# DATA TO PROCESS:
┄┄┄┄┄┄┄┄┄┄┄┄┄┄┄┄┄┄┄┄

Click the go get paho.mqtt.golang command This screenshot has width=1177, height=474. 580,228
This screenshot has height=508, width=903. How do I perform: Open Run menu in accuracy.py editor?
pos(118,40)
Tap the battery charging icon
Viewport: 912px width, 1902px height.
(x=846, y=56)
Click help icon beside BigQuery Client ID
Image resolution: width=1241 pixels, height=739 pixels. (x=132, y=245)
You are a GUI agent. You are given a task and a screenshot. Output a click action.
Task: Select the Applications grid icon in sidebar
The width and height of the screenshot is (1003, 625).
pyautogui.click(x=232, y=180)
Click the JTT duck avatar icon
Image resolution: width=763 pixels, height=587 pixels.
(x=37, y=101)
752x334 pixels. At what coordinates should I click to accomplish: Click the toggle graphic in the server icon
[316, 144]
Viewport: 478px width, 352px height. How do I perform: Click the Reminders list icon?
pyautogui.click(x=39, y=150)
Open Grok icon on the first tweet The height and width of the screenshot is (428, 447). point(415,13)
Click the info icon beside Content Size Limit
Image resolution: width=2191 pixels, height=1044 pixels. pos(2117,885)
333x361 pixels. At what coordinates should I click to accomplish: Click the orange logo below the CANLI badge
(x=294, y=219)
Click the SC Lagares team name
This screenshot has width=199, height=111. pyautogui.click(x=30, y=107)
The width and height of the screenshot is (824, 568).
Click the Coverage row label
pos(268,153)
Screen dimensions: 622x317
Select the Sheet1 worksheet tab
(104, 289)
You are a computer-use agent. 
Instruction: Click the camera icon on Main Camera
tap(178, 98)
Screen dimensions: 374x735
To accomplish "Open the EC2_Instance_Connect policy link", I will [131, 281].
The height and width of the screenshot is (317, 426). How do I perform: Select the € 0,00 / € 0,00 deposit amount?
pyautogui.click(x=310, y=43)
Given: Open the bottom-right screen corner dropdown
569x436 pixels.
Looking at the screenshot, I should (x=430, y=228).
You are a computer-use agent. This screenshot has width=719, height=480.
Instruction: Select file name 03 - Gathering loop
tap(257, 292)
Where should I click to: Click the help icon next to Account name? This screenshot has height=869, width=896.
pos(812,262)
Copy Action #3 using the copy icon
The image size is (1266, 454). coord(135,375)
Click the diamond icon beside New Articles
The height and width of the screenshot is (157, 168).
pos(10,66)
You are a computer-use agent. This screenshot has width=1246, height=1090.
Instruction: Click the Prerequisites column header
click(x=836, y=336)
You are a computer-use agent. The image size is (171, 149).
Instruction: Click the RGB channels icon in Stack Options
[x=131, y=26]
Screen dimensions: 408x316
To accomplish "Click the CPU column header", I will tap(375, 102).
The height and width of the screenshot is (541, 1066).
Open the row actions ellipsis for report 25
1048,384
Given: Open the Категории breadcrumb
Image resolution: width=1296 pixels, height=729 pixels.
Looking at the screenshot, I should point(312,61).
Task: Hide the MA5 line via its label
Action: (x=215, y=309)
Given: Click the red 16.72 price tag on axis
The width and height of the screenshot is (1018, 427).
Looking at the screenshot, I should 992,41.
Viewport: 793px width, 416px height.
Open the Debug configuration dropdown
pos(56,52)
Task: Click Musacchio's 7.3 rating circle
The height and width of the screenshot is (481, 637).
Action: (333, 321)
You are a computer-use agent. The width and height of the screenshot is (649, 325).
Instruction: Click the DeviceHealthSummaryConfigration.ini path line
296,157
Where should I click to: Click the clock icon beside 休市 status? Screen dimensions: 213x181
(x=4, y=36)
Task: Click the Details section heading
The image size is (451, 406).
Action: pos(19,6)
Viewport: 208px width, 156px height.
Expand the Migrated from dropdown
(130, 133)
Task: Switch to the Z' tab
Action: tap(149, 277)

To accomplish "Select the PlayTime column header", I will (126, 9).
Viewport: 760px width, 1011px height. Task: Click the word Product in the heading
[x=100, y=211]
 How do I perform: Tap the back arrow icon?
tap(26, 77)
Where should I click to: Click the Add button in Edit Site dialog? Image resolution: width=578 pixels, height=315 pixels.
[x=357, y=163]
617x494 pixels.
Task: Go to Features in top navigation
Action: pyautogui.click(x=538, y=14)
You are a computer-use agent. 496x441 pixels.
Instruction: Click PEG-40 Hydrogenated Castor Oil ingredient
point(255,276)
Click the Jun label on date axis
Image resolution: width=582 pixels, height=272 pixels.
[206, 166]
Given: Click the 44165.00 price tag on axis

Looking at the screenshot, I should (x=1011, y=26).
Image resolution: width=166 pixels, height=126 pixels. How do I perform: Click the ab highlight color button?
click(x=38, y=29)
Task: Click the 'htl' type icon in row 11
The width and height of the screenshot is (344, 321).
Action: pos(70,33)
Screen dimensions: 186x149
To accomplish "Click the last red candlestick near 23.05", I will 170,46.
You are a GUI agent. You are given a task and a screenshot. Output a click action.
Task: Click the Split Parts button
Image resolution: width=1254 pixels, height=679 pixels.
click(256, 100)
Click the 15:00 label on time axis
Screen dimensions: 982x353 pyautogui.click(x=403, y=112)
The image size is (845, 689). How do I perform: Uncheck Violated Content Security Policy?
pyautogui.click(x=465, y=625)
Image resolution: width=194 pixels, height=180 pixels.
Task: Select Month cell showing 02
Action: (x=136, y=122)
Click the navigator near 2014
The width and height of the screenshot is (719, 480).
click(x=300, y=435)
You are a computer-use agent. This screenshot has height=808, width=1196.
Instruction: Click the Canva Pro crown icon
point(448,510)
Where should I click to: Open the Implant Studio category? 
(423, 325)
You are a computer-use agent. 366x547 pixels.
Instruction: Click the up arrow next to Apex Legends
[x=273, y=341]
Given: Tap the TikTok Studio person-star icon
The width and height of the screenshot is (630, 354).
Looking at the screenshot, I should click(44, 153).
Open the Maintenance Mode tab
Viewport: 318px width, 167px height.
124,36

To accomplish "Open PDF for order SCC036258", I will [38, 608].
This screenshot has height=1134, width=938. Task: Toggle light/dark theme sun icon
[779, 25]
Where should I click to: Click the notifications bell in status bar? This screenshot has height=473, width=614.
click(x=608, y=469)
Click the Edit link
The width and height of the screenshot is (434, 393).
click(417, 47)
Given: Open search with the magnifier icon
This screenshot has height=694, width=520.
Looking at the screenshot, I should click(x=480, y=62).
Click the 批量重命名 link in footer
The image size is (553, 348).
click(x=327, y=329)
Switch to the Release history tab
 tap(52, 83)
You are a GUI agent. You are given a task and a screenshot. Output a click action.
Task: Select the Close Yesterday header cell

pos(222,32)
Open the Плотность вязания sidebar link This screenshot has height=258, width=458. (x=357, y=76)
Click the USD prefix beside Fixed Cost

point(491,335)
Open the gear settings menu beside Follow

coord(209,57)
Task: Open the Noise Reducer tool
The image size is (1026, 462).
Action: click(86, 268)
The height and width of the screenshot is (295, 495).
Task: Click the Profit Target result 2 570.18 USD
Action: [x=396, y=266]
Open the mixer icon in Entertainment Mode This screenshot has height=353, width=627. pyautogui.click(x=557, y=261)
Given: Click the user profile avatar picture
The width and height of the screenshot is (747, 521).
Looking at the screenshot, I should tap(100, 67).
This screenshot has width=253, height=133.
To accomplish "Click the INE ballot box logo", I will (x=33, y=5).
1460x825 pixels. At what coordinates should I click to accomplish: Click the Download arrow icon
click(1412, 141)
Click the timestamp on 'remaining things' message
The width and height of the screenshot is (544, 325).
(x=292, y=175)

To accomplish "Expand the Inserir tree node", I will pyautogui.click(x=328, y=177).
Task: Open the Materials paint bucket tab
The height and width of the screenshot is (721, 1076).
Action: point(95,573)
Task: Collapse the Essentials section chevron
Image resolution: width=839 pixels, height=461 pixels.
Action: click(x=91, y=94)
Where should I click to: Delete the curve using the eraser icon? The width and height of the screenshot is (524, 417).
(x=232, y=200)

┄┄┄┄┄┄┄┄┄┄┄┄┄┄┄┄┄┄┄┄

# TRY IT:
Without changing anything, quote the lines from the top of the data to the line that contains "Click the JTT duck avatar icon", including that line.

# RESULT:
Click the go get paho.mqtt.golang command This screenshot has width=1177, height=474. 580,228
This screenshot has height=508, width=903. How do I perform: Open Run menu in accuracy.py editor?
pos(118,40)
Tap the battery charging icon
Viewport: 912px width, 1902px height.
(x=846, y=56)
Click help icon beside BigQuery Client ID
Image resolution: width=1241 pixels, height=739 pixels. (x=132, y=245)
You are a GUI agent. You are given a task and a screenshot. Output a click action.
Task: Select the Applications grid icon in sidebar
The width and height of the screenshot is (1003, 625).
pyautogui.click(x=232, y=180)
Click the JTT duck avatar icon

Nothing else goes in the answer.